I just think the downsides are dramatically outweighed by the upsides and that it is high time to fix the antiquated and frankly broken American political system. It's not working if we are all completely unhappy with our political leaders but can't vote our way into.

Here are two videos that clearly illustrate the basic political science problems and solutions:

Here is an explanation of the spoiler effect problem inherent in our first-past-the-post system: https://www.youtube.com/watch?v=s7tWHJfhiyo

Here is an explanation of alternative voting (instant-runoff, ranked voting etc):
https://www.youtube.com/watch?v=3Y3jE3B8HsE

It is a very straightforward tweak to the voting process that dramatically improves the political system. It is objectively so by the metric of producing political results that a greater share of the population will be happy with.

Loosing the increasingly tenuous basis for the archaic electoral college is really not a significant downside compared to the dramatic improvement in the political landscape this system provides. It does not negatively interact with the dynamic of media domination because it inherently levels the playing field for political candidates, making the barrier to entry smaller. Smaller candidates have a greater, not lesser chance of opposing the established ones with bigger money.

As for proportional representation I think that a federal body of lawmakers makes a lot more sense to be representative of the political positions of the population, not merely geographic ones. This eliminates gerrymandering (a very significant political problem) and geographical political interests can still be represented (after all a party political platform can be local or it can be a national issue).

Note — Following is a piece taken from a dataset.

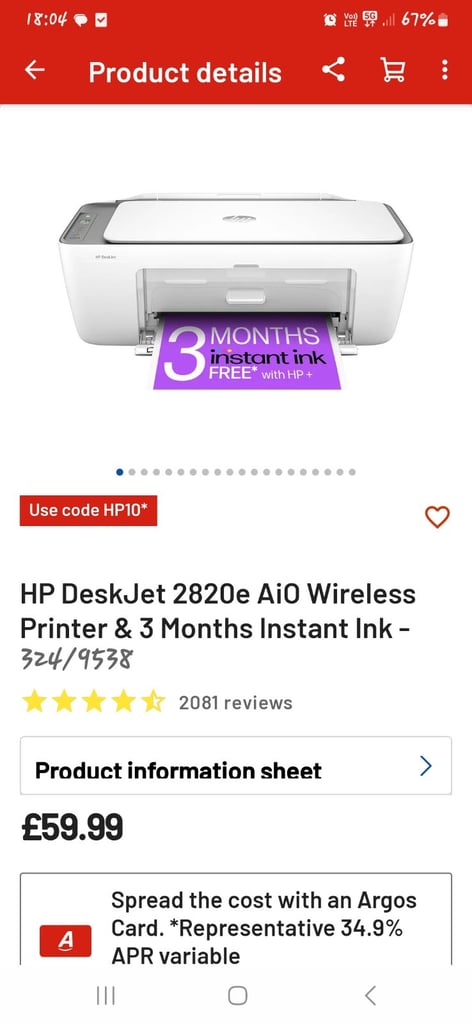The width and height of the screenshot is (472, 1024).
Task: Add printer to wishlist with heart icon
Action: coord(437,517)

There is a downside for sparsely populated regions, of course. The upside is that each citizen has more equal political power. We vote in the lawmakers we want, and if we are single issue that's fine, if we are regional that's fine and no matter what our view is it is represented proportionally to the same degree that is any other citizen. Obviously those that are over-represented now will no longer be so and that's not great for them but I view this as a net positive. It is essentially fixing what I see as a bug (and yes others as a feature) where rural state voters are disproportionately represented. They will still have state legislatures, and local government, but there is really no case I can point to where the electoral college system protected a rural state from the tyranny of the majority and there is a case (bush/gore) where the system screwed over the majority and gave us a catastrophic administration that has deeply harmed us all financially (the financial cost of the military adventurism for each household is something close to $100,000). I can't imagine some farming issue that is relevant on the national presidential stage that is being protected here and if so that is worth the overriding of the popular will.

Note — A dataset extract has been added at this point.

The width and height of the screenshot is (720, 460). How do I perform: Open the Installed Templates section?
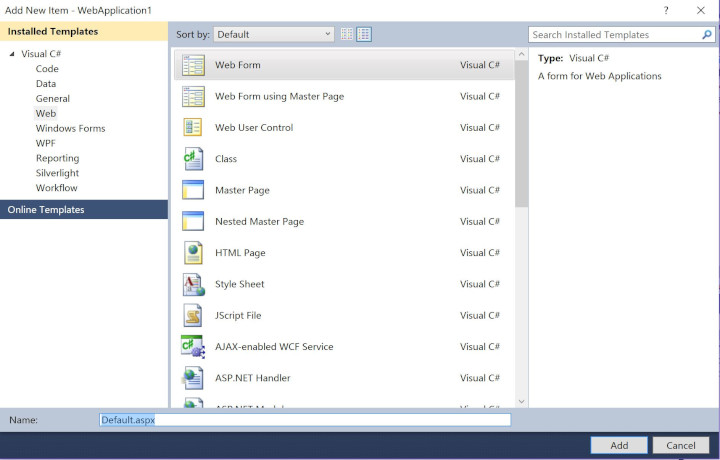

There will always need to be checks and balances to avoid legitimate political science problems like the tyranny of the majority, but the electoral college and such archaic systems are really not doing much of a job of doing that anyway. Other than a few swing states and a few key special interests a year (like the recurring Cuban exile issue in FL) nobody is getting anything good out of this deal regionally that is not vastly outweighed by the disaffected average national voter whose vote is largely symbolic as a result.

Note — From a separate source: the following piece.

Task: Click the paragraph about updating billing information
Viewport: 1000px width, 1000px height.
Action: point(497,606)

This is part of why we are getting a crazier field of candidates. And it's only going to get worse. There is a rising tide in politics today and it is dissatisfaction with the status quo. A system that more accurately represents the general public, and that objectively leads to more of them being satisfied with the political results is, at least in this respect, objectively better (not that this will inevitably lead to greater quality of life, or better governance results, just more accurate political representation.
edgarblythe
 
  1  
Reply Fri 4 Mar, 2016 05:39 am
I tend to agree with dumping the electoral college.
Lash
 
  1  
Reply Fri 4 Mar, 2016 05:42 am
@edgarblythe,
I didn't before, but I do now. And "superdelegates?" It this nobles and serfs?